Source text>
::::

In the case of Greece, Benos and Karagiannis (2010, 2016) estimated the impact of human capital on regional economic growth from 1981 to 2003 and from 1971 to 2011 respectively, applying the Mankiw et al. (1992) model. In the first study (2010), they used enrolment rates in lower and upper secondary education and student to teacher ratios as education indicators and they detected that secondary education had a positive impact on growth, while a higher student to teacher ratio suspended growth. In addition, in the second study (2016), they used the fraction of the employed population that have completed primary, secondary and higher education and they concluded that secondary and higher education affects positively labor productivity, while primary education has a negative relationship. Moreover, other studies have investigated the relationship between education and economic growth in the case of Greece, and found that education, and especially secondary education contributes to economic growth (Tsamadias and Prontzas 2012; Pegkas and Tsamadias 2014; Pegkas 2014). Pegkas and Tsamadias (2015) study the link between levels of formal education and economic growth in Greece and they conclude that there exists a long-run relationship between all levels of education and economic growth. The results reveal that secondary and higher education have had a positive impact, while primary education has not directly contributed to economic growth.

3 Empirical analysis

This section presents the methodology, model, variables, data set, sources and the econometric analysis. It also presents the results and a discussion on the findings.

3.1 Methodology

The empirical analysis of this paper uses the methodology of the aforementioned studies that used as the basis for their econometric analysis the Mankiw et al. (1992) model (Li and Huang 2009; Tsamadias and Prontzas 2012; Benos and Karagiannis 2010, 2016). The Mankiw et al. (1992) model has employed a Cobb-Douglas production function approach (Eq. 1) which has been given in the following form:

$$Y_{it}=K_{it}^{a}H_{it}^{\beta }(A_{it}L_{it})^{1- \alpha - \beta }$$
(1)

where Yit denotes aggregate output per region i (i = 1,2, …,13) during period t (t  = 1995, …,2012), Kit is physical capital, Hit is human capital, Ait is a technical efficiency index representing the technological progress and Lit is the labour input. Technological progress (Ait) can be considered as a result of either innovation activity or technological catching-up (Badinger and Tondl 2005). In addition, some exogenous technical progress may exist but we will ignore it for the time being. We assume that Ait and Lit grow at constant and exogenous rates n and g respectively. In addition, considering decreasing returns to scale, that is α+β<1, transform Eq. 1 and end up with an equation on income per worker of the following form:

$$\ln \frac{Y}{L}=\ln A+gt- \frac{\alpha +\beta }{1- \alpha - \beta }\ln (\mathrm{n}+\mathrm{g}+\delta )+\frac{\alpha }{1- \alpha - \beta }\ln (s_{k})+\frac{\beta }{1- \alpha - \beta }\ln (s_{h})$$
(2)

where sk: the ratio of investment to product, sh: human capital investment, n, g and δ: the growth rates of labour, technology and depreciation rate of capital respectively and t: time. The study uses investment as a percentage of GDP as a proxy of physical capital. The proportion of the employees that has received primary, secondary or higher education as the highest level of education issued as a proxy of human capital. The estimation of this variable is achieved by using the following function:

$$LE_{i}^{t}=\frac{L_{p,i}^{t}}{L_{i}^{t}}$$
(3)

::::

Given entries>
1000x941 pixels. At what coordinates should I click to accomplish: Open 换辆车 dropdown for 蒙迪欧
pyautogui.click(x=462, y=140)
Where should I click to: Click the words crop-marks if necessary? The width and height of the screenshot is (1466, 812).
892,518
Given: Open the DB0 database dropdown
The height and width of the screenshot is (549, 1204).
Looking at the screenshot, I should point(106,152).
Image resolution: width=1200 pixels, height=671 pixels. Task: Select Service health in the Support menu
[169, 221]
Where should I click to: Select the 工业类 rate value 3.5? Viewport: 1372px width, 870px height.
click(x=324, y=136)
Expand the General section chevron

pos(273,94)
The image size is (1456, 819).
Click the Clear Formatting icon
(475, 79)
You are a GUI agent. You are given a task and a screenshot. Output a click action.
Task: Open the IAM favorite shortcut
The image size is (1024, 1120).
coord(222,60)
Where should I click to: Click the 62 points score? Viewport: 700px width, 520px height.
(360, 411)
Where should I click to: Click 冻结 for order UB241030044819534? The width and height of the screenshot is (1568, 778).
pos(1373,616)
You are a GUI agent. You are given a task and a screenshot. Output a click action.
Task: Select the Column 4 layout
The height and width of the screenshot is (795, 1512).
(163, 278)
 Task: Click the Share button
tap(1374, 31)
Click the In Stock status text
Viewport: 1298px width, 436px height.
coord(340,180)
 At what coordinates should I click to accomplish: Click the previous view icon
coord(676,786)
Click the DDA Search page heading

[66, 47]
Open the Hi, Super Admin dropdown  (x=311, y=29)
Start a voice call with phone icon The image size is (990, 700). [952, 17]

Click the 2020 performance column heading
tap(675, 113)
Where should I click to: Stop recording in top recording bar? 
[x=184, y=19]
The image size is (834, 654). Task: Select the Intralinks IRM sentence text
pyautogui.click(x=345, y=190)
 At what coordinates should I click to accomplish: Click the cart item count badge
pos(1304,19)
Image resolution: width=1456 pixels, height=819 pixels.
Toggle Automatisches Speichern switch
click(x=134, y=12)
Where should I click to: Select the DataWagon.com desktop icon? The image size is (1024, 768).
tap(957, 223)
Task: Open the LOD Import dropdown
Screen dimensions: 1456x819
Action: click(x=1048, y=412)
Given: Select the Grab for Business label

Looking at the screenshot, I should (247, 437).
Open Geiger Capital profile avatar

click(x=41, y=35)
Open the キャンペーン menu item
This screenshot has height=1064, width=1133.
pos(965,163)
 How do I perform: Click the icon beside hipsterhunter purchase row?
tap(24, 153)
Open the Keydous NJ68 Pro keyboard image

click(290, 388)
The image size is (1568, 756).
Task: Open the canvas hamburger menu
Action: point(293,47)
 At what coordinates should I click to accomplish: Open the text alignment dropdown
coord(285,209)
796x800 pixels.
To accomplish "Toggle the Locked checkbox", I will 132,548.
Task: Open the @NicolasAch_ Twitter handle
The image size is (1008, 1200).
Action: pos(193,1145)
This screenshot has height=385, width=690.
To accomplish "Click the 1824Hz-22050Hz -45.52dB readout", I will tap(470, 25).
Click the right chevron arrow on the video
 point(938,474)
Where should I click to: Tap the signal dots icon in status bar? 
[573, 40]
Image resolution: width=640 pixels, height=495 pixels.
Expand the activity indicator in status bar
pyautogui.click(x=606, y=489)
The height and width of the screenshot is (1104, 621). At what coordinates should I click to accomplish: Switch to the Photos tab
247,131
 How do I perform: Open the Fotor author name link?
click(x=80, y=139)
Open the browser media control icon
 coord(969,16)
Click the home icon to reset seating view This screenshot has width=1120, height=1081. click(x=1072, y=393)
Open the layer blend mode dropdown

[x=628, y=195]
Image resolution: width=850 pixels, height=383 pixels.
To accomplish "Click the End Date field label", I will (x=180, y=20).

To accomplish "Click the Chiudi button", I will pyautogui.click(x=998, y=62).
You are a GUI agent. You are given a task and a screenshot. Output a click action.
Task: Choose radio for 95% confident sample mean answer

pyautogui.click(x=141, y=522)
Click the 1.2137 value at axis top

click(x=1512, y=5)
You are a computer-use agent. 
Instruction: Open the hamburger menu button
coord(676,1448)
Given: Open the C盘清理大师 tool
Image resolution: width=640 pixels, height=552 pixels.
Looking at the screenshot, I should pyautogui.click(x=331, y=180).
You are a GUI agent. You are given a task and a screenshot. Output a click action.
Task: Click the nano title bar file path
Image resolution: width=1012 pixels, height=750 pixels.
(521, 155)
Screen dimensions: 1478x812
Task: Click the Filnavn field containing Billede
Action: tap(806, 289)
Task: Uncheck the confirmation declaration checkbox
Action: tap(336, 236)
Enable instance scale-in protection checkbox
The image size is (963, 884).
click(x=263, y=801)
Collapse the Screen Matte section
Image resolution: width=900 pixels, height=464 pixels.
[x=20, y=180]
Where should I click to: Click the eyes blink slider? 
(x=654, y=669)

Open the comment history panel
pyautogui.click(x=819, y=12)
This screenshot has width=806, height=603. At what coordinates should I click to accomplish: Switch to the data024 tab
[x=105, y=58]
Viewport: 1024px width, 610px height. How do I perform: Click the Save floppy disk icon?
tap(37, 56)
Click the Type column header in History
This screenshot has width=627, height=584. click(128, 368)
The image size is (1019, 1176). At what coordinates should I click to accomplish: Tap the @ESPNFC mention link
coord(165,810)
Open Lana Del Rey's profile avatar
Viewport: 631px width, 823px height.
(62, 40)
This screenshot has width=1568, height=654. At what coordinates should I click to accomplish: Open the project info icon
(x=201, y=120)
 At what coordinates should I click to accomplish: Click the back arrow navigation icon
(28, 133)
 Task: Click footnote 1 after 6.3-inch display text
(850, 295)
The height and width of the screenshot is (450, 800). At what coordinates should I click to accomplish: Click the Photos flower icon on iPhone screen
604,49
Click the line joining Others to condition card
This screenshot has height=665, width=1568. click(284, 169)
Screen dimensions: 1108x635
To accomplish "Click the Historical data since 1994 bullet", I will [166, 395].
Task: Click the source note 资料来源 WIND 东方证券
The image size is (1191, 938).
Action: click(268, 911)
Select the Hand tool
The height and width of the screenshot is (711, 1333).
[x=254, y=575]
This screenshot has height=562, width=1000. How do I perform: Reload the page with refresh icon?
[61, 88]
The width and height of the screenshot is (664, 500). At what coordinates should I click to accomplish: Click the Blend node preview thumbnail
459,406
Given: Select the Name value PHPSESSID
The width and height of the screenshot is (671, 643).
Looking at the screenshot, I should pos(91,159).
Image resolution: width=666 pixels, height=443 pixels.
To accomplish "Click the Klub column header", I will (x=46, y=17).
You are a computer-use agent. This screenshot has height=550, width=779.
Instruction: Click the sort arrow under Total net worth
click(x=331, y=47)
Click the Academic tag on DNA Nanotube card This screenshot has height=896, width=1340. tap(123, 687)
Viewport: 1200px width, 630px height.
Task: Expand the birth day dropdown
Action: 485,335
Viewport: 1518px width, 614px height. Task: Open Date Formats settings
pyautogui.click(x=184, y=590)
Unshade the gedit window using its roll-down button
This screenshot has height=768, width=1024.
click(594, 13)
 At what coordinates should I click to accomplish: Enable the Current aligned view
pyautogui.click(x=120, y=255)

::::

Required task 1>
Return the part of the education and growth text from "3 Empirical analysis" to "on the findings.", copied word for word.
Required task 2>
Pick out every line of the entries that contains the word "Enable", and copy each one as it stands.
The text on education and economic growth in Greece and the entries come from unrelated sources.

Output 1>
3 Empirical analysis

This section presents the methodology, model, variables, data set, sources and the econometric analysis. It also presents the results and a discussion on the findings.

Output 2>
Enable instance scale-in protection checkbox
 At what coordinates should I click to accomplish: Enable the Current aligned view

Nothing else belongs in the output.